Developing and launching drugs that are both needed in the market and effective for patients remains the ultimate challenge for manufacturers. Bowel disorder treatments are one example. Despite availability of many therapies, there is still an unmet need among patients. 

Research from global consultants Frost & Sullivan looked at the U.S. markets for prescription pharmaceuticals for inflammatory bowel disease (IBD) and irritable bowel syndrome (IBS). The IBS (moderate to severe patients) market is a much larger patient pool, approximately 10 times the size of the IBD patient population, yet remains largely untapped, according to the analysis.

“This is a highly active market with a pipeline bursting with potential new therapies.

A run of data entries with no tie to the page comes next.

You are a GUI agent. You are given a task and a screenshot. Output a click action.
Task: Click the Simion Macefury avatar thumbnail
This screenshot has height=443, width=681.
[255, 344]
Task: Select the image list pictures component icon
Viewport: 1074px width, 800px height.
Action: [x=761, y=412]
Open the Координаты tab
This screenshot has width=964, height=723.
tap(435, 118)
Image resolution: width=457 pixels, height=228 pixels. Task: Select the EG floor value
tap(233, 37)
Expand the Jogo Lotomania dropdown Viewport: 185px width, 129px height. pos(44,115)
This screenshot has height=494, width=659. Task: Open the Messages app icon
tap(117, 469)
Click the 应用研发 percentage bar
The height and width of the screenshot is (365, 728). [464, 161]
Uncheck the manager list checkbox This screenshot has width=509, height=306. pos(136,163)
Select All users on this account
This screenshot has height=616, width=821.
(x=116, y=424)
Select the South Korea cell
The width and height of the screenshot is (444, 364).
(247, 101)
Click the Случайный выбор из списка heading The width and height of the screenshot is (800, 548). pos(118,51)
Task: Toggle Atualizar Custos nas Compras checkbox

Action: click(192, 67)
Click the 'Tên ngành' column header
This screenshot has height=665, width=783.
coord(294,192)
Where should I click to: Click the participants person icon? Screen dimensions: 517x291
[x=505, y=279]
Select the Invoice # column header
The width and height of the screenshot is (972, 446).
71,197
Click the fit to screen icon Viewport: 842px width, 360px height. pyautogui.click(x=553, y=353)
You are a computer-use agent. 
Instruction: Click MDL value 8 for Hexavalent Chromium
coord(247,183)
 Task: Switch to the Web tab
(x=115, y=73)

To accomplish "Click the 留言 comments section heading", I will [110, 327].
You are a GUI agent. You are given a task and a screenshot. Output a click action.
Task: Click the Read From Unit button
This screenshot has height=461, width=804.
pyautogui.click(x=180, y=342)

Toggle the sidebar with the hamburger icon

The sheer size of the addressable patient population is driving market growth,” says Frost & Sullivan Life Sciences Senior Industry Analyst Debbie Toscano.

IBD (Crohn’s disease and ulcerative colitis) is a serious progressive inflammatory disease, for which the main unmet need is more effective therapies with better outcomes with regard to slowing disease progression and maintaining remission. Poor adherence to medication is also a significant issue with standard therapies. 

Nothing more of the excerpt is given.